Das Werk ist keine Farbspielerei, vielmehr handelt es sich um einen anspruchsvollen Dialog mit der Kunstgeschichte. „Hommage an Meister Mathis“ heißt dieses Werk und gibt damit einen Hinweis auf seine Bezugsgröße. In diesem künstlerischen Dialog mit dem Isenheimer Altar wird mit den Farbvalenzen des Werkes gearbeitet und die die narrative Struktur des historischen Vorbilds in eine Narrativität der Farbe umgesetzt. Scharein hat die Verkündigung, die Kreuzigung und die Auferstehung des Herrn des Isenheimer Altars, die dort auf verschiedenen Ansichten sind, in einem Bild zusammengestellt. Die konkreten Bildinhalte scheinen ganz zurückgetreten, sie sind als Zitate im Kopf des Betrachters vorausgesetzt und müssen von diesem eigenständig in die Auseinandersetzung mit eingebracht werden. Die zuvor beschriebene farbliche Bewegung wird nun anhand der historischen Vorlage einsichtig. Auf der linken Seite sehen wir die Verkündigung, wobei die farbliche Dynamik nicht dem verkündigendem Engel, sondern dem auffälligen roten Vorhang und der Struktur der Kapelle im Hintergrund entnommen ist. Auf der rechten Seite hat der Künstler die Aureole des Auferstehenden leicht nach links gerückt und so die Vorlage noch dramatisiert. Der Blick auf den Mittelteil der Vorlage zeigt, wie stark bereits Grünewald das dramatische Geschehen der Kreuzigung durch die farbliche Gestaltung des Hintergrunds aufgefangen und verstärkt hat. Schareins Bild ist wirklich eine „hommage an meister mathis“, es ehrt ihn, indem er ihn als Zeitgenossen versteht. Eberhard Roter schreibt zur Religiosität der Arbeit: „Schareins Bild spricht nicht die Menge einer Gemeinde an, sondern den Einzelnen, denjenigen, der mit sich und dem Bild allein sein will. Auch dieser Zug zur Individualisierung ist ein Charakteristikum der spezifischen Religiosität in der Kunst unserer Zeit. Daraus, dass er sich nicht mehr als unmittelbarer Teilnehmer innerhalb der Szenen des Heilsgeschehens imaginieren kann, ist zu erklären, dass der Künstler das Bild in seiner Auseinandersetzung mit dem Isenheimer Altar defiguriert.“ Damit entspricht das Werk sowohl einem Zug der neuzeitlichen Religionsgeschichte wie auch der modernen Verlagerung religiöser Momente in die Kunst.
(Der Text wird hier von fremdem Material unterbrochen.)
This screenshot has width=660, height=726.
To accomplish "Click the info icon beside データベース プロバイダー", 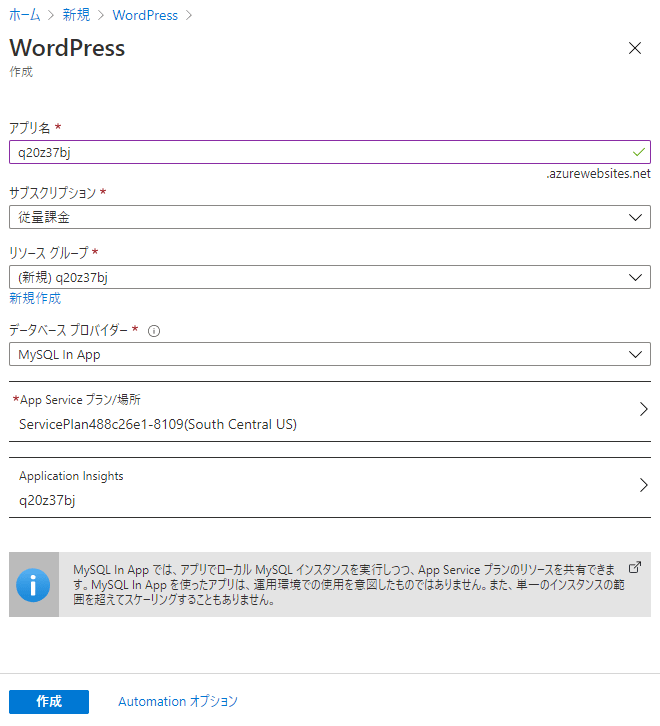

In welcher Weise kann dieses zeitgenössische Bild von Verkündigung, Kreuzigung und Auferstehung im Religionsunterricht eingesetzt werden? Losgelöst vom Bezug auf das historische Vor-Bild ist das Werk eine konzentrierte Seh-Schule. Es bedarf einer sorgfältigen und unvoreingenommenen Beobachtung, wie hier Farben, Farbübergänge, Irisierungen erzeugt werden, wie sich ganz unterschiedliche Abgrenzungen und Überlagerungen ergeben. Dann lässt sich über die Farbgestaltung auch Bewegung im Bild wahrnehmen, es gibt Zonen der Ruhe, des Aufstrebens und des Niederfahrens, es gibt flimmernde Partien und fast monochrome, deren Wechsel das Auge bewegt und lenkt. Das Hauptinteresse wird aber das beziehungsreiche Spiel mit dem Isenheimer Altar sein. So ergibt sich eine gute Gelegenheit, anhand der Kunstwerks auch einen neuen Blick auf den Isenheimer Altar zu werfen. Günter Schareins Arbeit verdeutlicht uns so neben der künstlerischen Arbeit, die Grünewalds Altarbild auszeichnet, auch etwas von deren theologischen Konzeption. In Grünewalds Werk atmet noch der Geist des Mittelalters. Scharein dagegen hat der historisch gewandelten Religiosität Ausdruck verliehen, einer Religiosität, die mit dem konkreten Geschehen immer weniger, der zugrunde liegenden Spiritualität aber umso mehr anfangen kann.